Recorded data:

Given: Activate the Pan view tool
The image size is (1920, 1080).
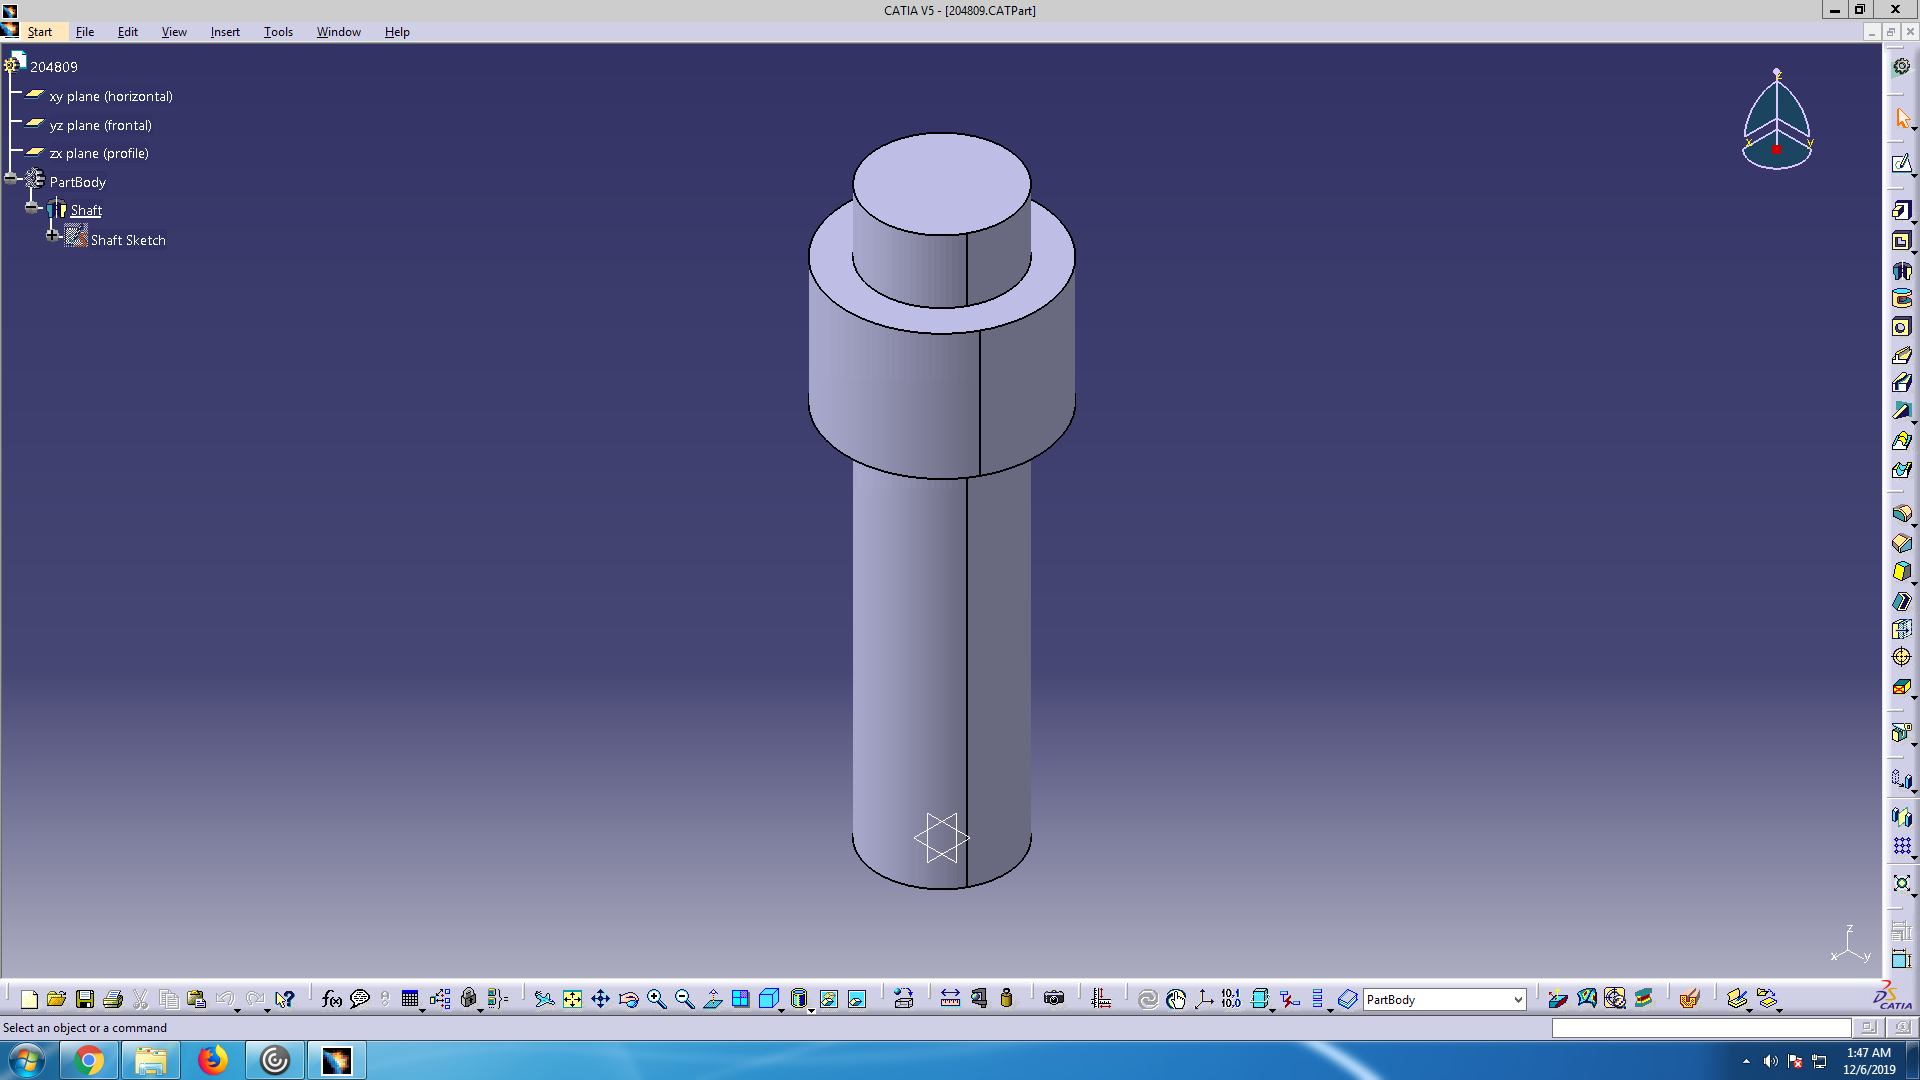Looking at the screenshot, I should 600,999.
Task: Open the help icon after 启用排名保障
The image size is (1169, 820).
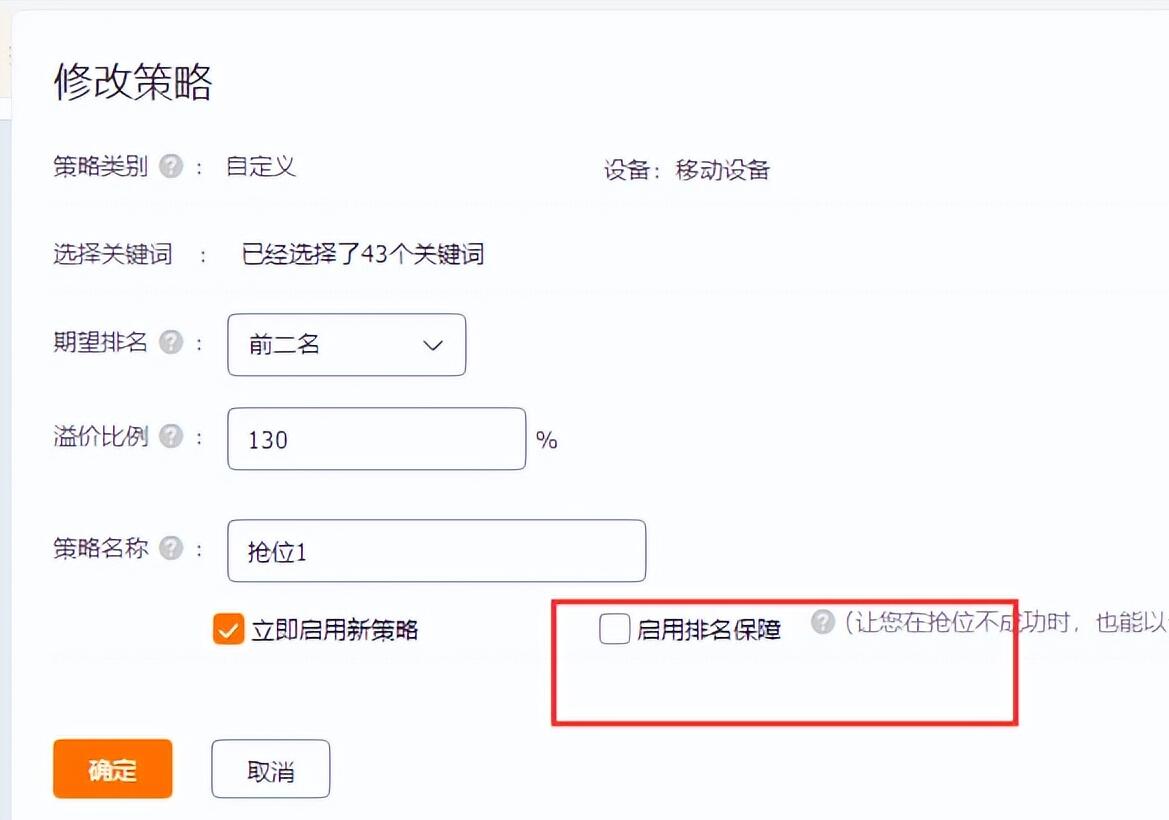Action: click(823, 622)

==

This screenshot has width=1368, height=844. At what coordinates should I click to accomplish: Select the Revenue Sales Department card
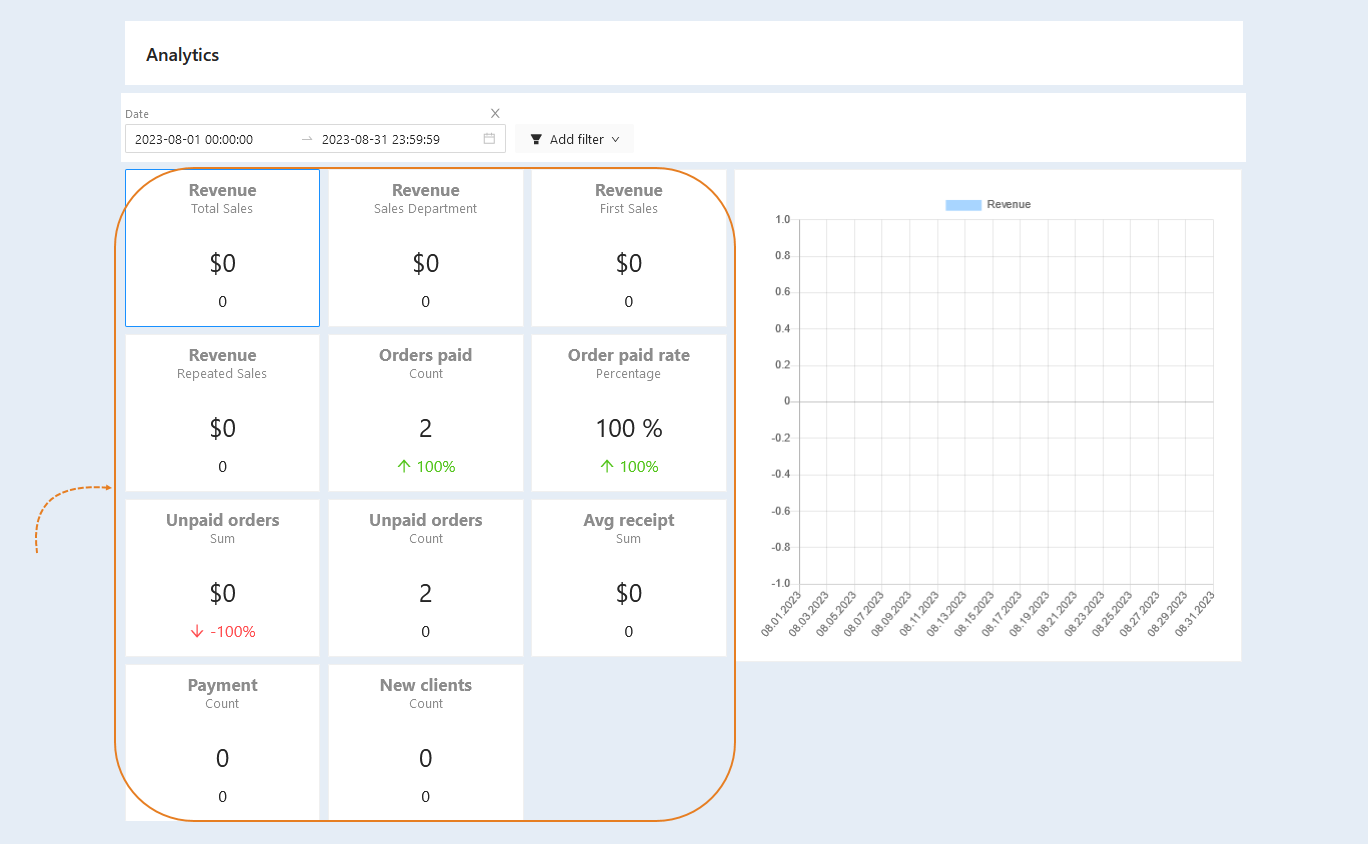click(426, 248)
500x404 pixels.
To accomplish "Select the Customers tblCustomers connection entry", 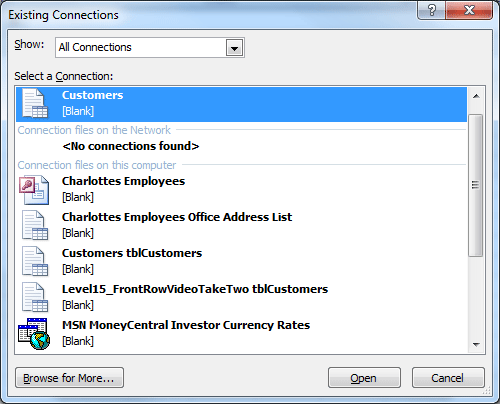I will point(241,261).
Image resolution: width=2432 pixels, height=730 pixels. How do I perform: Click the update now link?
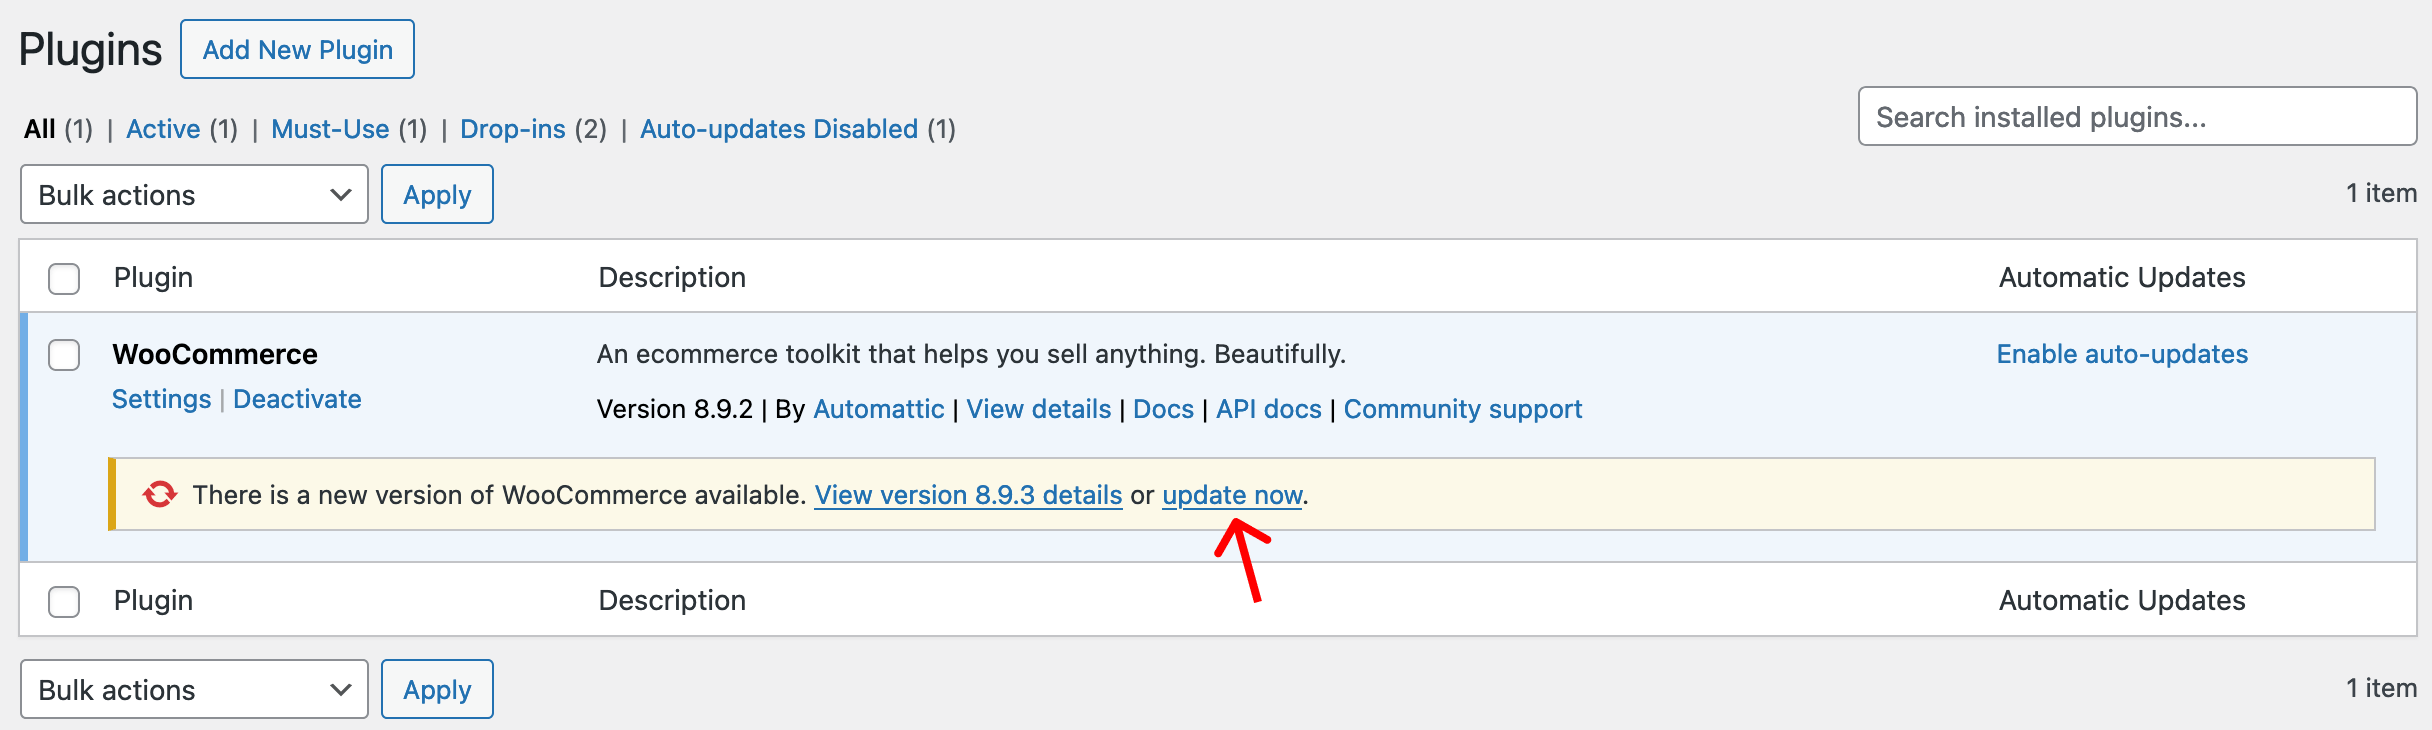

→ WRITTEN INSTRUCTION
Copy the rows from the line with "Given: Activate the Pan view tool" to the line with "Action: click(823, 622)", changing "image size" to "frame size" and leaving everything else as it is. Don't include the pictures.

→ EXERCISE ANSWER
Given: Activate the Pan view tool
The frame size is (1920, 1080).
Looking at the screenshot, I should 600,999.
Task: Open the help icon after 启用排名保障
The frame size is (1169, 820).
Action: click(823, 622)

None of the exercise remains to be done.